Amazon S3 Inventory generate the inventory on a daily or weekly basis.

Near-realtime

Listing object programmatically with AWS SDKs or AWS CLI will underlying sequentially invoke ListObjectsV2 API until all objects are enumerated.

List "GIANT" bucket

Above methods work for most use cases.

But if you have a million+ objects bucket and you need to get full objects list job done in a very short time span, you should consider invoke ListObjectsV2 API in parallel to shorten end-to-end time cost.

As long as supplied with a pre-segmented prefix (-k ks_hints.input) input file, this tools can concurrently invoke ListObjectsV2 API to shorten overall list time to get a full list of objects inventory.

List mode

s3-fast-list list - fast list and export results

To fast list a single bucket and export all retrieved object metadata to output parquet file.
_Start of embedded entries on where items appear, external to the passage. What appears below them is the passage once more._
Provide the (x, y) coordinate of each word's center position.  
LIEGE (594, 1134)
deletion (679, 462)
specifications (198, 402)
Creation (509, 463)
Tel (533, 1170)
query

s3-fast-list diff - bi-dir fast list and diff results

To fast list a pair of buckets in parallel, compare object metadata of same object key based on "Size" and "Etag", export all retrieved object metadata with difference flag.

Filter

For some reasons, when you want to apply some conditions to filter out objects found by it's metadata properties, you can apply a filter.

Filter syntax

Filter is a string of expression of condition.

Allowed variable: SOURCE and TARGET (TARGET only for diff mode).

Allowed property: size and last_modified in integer.

Examples:

# for list mode
# object size great than 1000 bytes and it's last modified time great equal to January 1, 2024 00:00:00 UTC
list --filter "SOURCE.size > 1000 && SOURCE.last_modified >= 1704038400"

# for diff mode
# object size from SOURCE bucket great than 1000 bytes and it's last modified time great equals to January 1, 2024 00:00:00 UTC
# or object size from TARGET bucket equals to 100000 bytes.
diff --filter "(SOURCE.size > 1000 && SOURCE.last_modified >= 1704038400) || TARGET.size == 100000"

Differences between modes

in list mode, filter apples to all objects.

in diff mode, filter apples for objects seen on both SOURCE and TARGET side (DiffFlag in 3).

Output

Object metadata (parquet file)

The metadata of all objects are exported to a parquet file at the end of run with following schema:

Field DataType
Key Utf8
Size UInt64
LastModified UInt64
ETag Utf8
DiffFlag UIint8

in list mode, all DiffFlag marked in 1

in diff mode, enum value description of DiffFlag field:

0 - Object seen on BOTH side, Size and ETag are EQUAL (all EQUAL objects will not be export in diff mode)
1 - Object seen ONLY at SOURCE bucket
2 - Object seen ONLY at TARGET bucket
3 - Object seen on BOTH side, Size or ETag is not EQUAL (use metadata of object from SOURCE side during export)

Prefix distribution (ks file)

A prefix distribution csv file with name convension {region}_{bucket}_{datetime}.ks is exported at the end of each run.

Inside of ks file, each line indicate the number of objects under that prefix with assumed use delimit of "/".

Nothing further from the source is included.